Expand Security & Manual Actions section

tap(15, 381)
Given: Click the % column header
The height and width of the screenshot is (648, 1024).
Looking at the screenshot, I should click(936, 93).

□ □ □ □

Would you please write out all the entries exactly?

Solution:
Expand Security & Manual Actions section

tap(15, 381)
Given: Click the % column header
The height and width of the screenshot is (648, 1024).
Looking at the screenshot, I should click(936, 93).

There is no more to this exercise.